Hedge funds are making short bets on the euro, which has fallen nearly 15% against the dollar in the past year due to the impact of the Russia-Ukraine conflict, energy-related issues and inflation. . Data of Depository Trust & Clearing Corp. shows an increase in put volume as the euro falls rapidly.
Meanwhile, the yen continues to fall, falling about 20% against the USD in the past year. The BOJ has pledged to continue to pursue low-interest-rate policies, including controlling the spread between short- and long-term bonds (the yield curve), despite signs of already existing inflation.
“As the BOJ is not expected to adjust interest rates or its yield curve target, the yen’s performance will depend on changes in interest rates,” said Shaun Osborne, currency strategist at Scotiabank. US capacity.”
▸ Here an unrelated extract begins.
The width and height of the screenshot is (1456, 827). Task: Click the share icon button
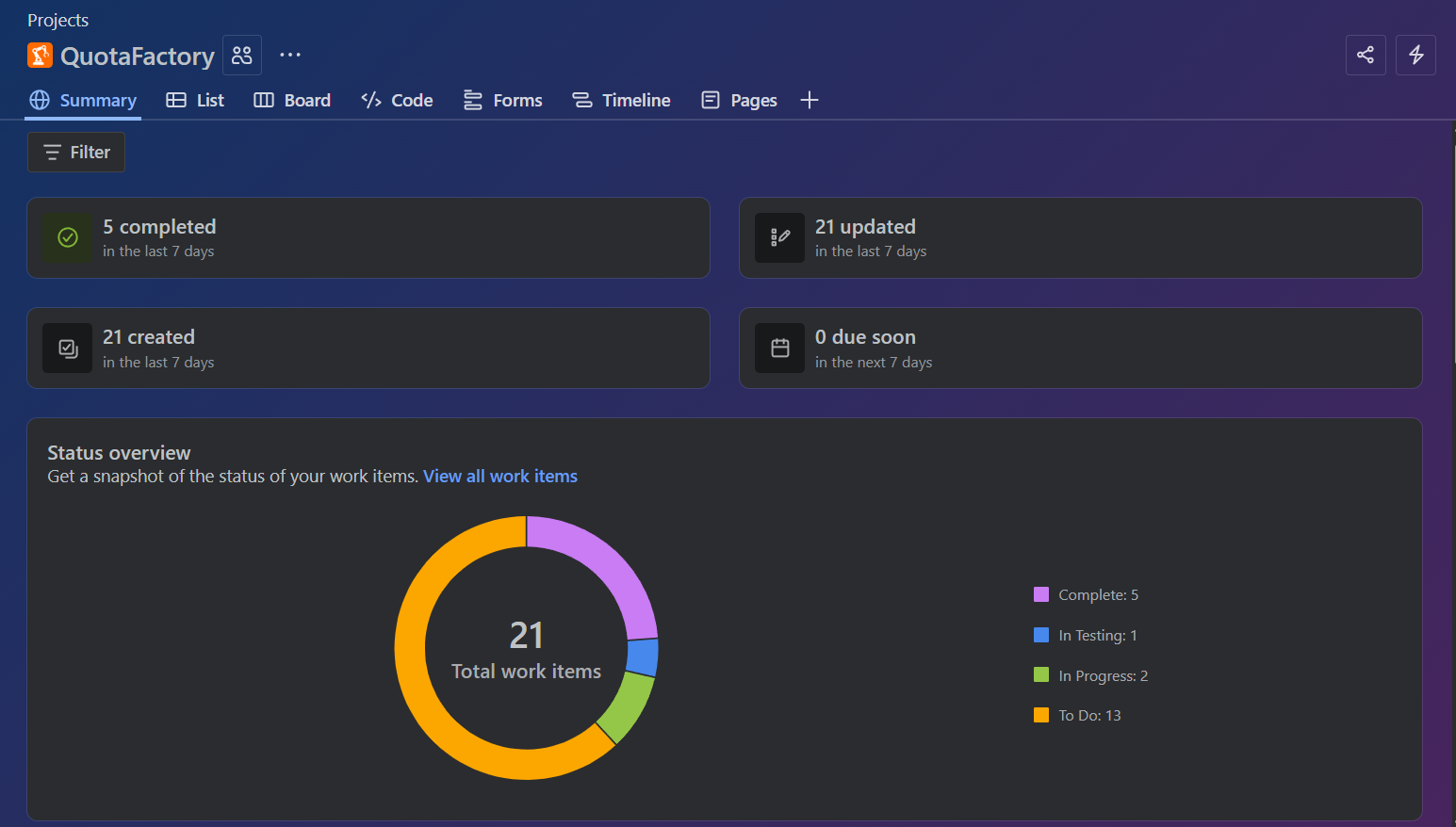(x=1366, y=55)
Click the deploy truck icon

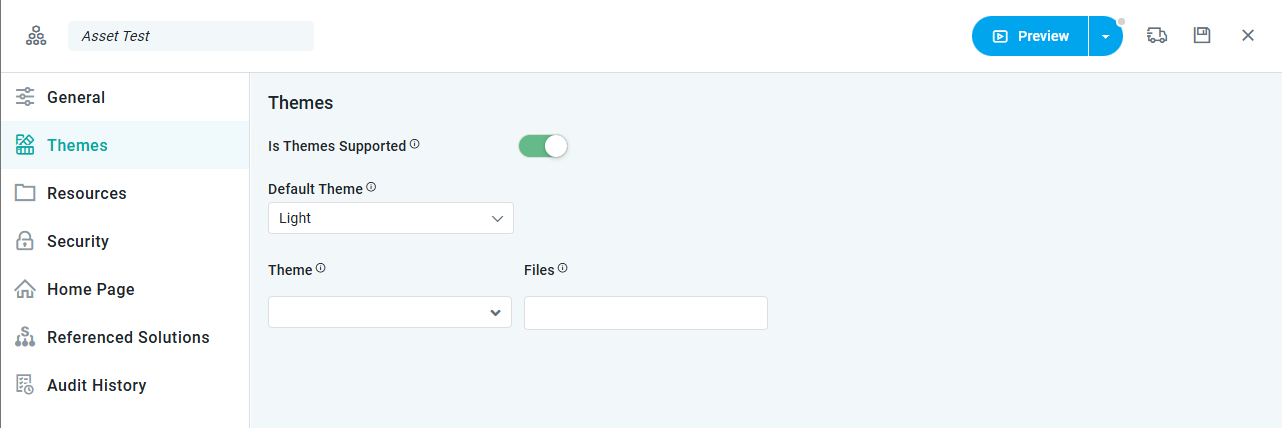(1157, 36)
The effects of the dollar’s appreciation are spreading outside of Europe and Japan. Currencies that are used by traders to track sentiment towards growth prospects and equity markets, such as the AUD, have also fallen in recent days. The AUD has fallen more than 10% from its April high.
Steve Englander, head of North American macro strategy at Standard Chartered, said: “When investors change their mind, they also change their target with the dollar. Concerned about interest rates, inflation, Europe. Europe’s recession and corporate profits are taking a hit at the same time.”